▸ **Brano fornito**
▬▬▬

Il network di Aidp conta migliaia di soci e una presenza capillare sul territorio. In che modo e con quali obiettivi l’associazione supporta i manager in questo periodo di cambiamento?
Aidp accoglie le persone che si occupano di persone. In questo senso le 20 aree di lavoro e i 17 gruppi regionali sono a servizio del singolo socio per ogni sua esigenza professionale come networking, formazione, confronto, studio, analisi, approfondimento, certificazione delle competenze. E questa è solo una delle tante attività che mettiamo in campo per soddisfare il fabbisogno di un mondo HR in continuo mutamento. In particolare, l’area People Caring risponde alla volontà di prendersi letteralmente cura dei soci, ascoltando le loro esigenze di networking e di supporto personale e professionale per quanto riguarda lo sviluppo di nuove competenze e conoscenze. Attraverso quest’area intendiamo promuovere una relazione ancora più intensa con la nostra community, fornendo a ogni socio tutte le informazioni sui nostri servizi, in modo che possa sentirsi parte integrante della vita associativa.
Il Centro Ricerche, poi, è il vero e proprio punto di osservazione di Aidp. Rileva e approfondisce i cambiamenti in atto nel mondo del lavoro grazie al supporto dei soci e alla collaborazione con enti, istituzioni e università. È anche un’area di supporto ai professionisti che operano nella Direzione del Personale, per rilevare i fenomeni in corso e aumentare la consapevolezza del ruolo dell’associazione.

▬▬▬

▸ **Dati registrati**
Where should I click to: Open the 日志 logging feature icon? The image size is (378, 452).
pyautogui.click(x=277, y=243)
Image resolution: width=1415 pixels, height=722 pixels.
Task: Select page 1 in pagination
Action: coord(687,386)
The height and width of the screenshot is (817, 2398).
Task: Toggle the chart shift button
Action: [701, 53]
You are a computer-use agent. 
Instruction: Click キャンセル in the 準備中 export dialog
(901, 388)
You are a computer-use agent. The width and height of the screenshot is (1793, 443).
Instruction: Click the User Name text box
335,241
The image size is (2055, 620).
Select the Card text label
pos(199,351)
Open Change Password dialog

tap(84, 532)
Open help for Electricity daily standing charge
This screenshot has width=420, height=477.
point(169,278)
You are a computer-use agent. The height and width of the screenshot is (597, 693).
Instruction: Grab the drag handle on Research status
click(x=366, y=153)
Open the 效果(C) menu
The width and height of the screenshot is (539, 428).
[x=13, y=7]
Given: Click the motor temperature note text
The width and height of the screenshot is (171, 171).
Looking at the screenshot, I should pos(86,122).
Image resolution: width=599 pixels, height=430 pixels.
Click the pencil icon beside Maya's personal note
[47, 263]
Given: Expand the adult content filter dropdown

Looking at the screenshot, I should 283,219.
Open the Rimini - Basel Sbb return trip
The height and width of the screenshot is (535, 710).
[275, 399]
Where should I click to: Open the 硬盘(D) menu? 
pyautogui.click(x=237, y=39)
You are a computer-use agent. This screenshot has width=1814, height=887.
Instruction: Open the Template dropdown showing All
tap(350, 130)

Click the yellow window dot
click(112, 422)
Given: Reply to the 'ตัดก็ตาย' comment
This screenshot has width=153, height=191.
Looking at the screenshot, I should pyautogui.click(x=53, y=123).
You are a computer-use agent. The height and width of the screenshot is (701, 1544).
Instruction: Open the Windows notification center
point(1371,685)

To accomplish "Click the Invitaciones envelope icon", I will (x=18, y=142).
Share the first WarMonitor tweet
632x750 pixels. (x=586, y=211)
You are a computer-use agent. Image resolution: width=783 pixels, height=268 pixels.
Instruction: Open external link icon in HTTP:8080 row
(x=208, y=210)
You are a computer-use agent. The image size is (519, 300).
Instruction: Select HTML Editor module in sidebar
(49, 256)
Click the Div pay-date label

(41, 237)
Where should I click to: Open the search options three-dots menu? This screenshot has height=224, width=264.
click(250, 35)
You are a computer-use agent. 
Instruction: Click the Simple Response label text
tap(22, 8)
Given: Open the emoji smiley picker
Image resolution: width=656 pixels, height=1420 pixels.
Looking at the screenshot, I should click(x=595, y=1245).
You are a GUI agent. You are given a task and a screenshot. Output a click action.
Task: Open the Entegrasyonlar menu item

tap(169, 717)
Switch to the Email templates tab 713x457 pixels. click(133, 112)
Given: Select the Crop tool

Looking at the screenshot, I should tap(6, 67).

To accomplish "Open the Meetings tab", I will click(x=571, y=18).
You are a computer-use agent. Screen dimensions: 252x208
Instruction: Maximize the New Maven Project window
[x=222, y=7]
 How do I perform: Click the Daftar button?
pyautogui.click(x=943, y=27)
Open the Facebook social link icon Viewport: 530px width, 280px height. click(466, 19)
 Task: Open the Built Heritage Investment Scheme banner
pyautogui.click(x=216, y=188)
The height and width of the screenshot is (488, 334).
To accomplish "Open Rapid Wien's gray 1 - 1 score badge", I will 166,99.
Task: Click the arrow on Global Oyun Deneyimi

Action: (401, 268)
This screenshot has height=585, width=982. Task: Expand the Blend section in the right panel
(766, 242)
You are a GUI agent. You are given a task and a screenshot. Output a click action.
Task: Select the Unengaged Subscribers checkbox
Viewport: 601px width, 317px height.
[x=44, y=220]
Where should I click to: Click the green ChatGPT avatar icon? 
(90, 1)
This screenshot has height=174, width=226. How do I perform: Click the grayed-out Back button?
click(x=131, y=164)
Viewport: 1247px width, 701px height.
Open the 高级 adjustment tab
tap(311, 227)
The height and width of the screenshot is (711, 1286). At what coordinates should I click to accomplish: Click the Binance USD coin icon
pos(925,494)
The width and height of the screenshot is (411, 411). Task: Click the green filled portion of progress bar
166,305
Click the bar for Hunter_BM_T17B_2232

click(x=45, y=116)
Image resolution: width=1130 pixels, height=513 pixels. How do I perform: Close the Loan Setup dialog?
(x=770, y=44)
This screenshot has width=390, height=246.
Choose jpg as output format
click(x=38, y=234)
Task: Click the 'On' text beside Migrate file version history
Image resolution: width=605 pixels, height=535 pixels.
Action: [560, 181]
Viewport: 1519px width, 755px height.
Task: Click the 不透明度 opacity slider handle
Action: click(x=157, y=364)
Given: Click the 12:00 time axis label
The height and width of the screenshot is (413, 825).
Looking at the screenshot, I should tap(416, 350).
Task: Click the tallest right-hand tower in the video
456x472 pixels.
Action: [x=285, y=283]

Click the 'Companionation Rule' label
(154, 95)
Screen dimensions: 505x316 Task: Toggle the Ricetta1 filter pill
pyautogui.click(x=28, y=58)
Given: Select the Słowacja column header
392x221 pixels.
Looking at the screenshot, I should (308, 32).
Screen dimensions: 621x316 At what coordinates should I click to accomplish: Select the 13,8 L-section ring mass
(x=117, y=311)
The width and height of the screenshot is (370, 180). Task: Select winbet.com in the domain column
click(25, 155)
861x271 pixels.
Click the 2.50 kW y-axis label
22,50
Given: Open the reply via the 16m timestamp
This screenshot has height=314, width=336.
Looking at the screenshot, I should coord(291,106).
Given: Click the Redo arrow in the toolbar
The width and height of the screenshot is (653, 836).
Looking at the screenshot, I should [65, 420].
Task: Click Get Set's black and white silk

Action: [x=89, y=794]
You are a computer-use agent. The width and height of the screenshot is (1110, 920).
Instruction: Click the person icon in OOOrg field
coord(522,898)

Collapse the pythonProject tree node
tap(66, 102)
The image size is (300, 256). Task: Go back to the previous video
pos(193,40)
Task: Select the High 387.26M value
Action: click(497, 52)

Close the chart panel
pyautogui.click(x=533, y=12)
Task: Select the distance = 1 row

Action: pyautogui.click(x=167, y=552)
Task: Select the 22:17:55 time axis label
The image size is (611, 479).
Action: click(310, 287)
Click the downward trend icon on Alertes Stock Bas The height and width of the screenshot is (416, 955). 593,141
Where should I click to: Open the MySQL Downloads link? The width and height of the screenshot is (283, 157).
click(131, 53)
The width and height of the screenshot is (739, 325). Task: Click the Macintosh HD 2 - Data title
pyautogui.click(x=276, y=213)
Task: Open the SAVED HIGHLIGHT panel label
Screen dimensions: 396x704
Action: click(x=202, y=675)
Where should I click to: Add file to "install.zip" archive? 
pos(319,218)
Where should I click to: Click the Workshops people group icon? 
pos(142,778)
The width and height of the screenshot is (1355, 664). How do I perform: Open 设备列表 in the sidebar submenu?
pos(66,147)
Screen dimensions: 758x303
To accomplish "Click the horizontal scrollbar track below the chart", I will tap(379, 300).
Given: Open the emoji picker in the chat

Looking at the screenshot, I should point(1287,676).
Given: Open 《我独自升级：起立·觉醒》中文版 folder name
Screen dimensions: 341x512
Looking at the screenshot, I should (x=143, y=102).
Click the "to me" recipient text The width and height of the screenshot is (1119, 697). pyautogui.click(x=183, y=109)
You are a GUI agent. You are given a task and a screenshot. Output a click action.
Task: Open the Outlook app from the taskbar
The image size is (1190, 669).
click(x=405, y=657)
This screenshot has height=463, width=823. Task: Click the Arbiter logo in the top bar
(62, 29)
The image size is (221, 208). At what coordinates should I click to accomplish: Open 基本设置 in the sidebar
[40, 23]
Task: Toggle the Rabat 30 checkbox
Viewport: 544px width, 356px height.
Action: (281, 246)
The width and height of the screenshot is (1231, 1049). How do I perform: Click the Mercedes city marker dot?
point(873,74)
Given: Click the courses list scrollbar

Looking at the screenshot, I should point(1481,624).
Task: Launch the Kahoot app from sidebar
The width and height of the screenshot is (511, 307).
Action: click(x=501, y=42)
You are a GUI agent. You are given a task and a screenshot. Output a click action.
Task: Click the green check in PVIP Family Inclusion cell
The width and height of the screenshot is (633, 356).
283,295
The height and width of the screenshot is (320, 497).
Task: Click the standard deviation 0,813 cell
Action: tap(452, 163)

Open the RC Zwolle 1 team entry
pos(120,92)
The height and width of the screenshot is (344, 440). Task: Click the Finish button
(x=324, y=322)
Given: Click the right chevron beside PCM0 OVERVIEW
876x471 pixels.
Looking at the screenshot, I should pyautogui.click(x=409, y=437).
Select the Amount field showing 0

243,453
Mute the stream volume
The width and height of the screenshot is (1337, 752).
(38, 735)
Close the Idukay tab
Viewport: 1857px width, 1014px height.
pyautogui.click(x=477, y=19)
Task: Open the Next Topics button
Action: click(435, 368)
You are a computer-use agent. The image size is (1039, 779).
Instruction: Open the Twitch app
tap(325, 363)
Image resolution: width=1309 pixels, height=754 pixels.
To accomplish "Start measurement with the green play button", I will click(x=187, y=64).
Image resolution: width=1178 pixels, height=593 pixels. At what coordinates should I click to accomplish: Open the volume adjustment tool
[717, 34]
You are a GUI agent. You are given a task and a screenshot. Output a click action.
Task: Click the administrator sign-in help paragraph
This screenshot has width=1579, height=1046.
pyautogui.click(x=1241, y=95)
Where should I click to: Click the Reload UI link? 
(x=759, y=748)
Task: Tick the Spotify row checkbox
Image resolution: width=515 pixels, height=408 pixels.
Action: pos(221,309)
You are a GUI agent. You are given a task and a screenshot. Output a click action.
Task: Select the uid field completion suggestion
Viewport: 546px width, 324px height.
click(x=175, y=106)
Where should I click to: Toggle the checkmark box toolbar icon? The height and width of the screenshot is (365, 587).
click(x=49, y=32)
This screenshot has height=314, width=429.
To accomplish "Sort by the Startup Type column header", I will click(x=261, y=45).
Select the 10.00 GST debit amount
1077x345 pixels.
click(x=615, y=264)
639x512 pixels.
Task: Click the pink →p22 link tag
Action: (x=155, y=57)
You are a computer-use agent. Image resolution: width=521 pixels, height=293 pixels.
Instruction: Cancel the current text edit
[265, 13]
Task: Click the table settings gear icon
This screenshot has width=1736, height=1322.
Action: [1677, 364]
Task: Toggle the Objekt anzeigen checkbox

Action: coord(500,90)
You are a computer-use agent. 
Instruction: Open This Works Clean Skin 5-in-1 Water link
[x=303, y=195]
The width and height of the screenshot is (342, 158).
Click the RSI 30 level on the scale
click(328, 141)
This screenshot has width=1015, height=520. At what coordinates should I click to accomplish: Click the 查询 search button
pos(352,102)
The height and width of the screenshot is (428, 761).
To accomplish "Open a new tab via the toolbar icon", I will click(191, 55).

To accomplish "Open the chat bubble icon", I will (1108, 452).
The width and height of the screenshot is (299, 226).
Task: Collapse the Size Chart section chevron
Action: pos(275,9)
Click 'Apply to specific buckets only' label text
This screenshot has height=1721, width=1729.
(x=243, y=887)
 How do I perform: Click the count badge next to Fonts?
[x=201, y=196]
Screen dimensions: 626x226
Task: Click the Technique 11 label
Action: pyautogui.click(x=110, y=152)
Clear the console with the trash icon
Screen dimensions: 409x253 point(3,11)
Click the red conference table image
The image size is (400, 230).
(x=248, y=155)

▬▬▬

▸ **Attività da svolgere**
**A)** Secondo il brano su Aidp, quanti gruppi regionali ha l'associazione?
**B)** Scrivi il seguito del brano su Aidp.

▸ **Risposte per attività**
**A)** 17 gruppi regionali.

**B)**
Forte anche l’attenzione ai temi umanitari: ci racconta come è nato il recente l’accordo con Unhcr per agevolare la collocazione sul lavoro dei rifugiati politici?
A febbraio 2021 Aidp e Unhcr hanno sottoscritto un Memorandum d’intesa per il progetto “Welcome – Working for Refugee Integration”, con lo scopo di promuovere l’inserimento lavorativo di Rifugiati e Richiedenti Asilo. Attraverso diverse iniziative quali la diffusione di materiali e strumenti per le aziende che vogliano procedere con la loro assunzione, la formazione mirata per le imprese sui temi della protezione internazionale e della diversità in azienda e lo scambio di buone prassi sul loro inserimento nel mercato del lavoro. Insieme abbiamo creato una serie di tavoli tecnici regionali (al momento ne sono stati realizzati cinque), che toccheranno tutti i 17 gruppi regionali. L’area Inclusion dell’associazione ha svolto e continua a svolgere delle attività fondamentali per la realizzazione di questi tavoli.
La formazione manageriale è tra i pilastri della vostra mission. L’ultimo osservatorio di Asfor e Cfmt parla di evoluzioni legate a culture, competenze e mentalità. Quali sono oggi le principali sfide per l’aggiornamento dei direttori del personale?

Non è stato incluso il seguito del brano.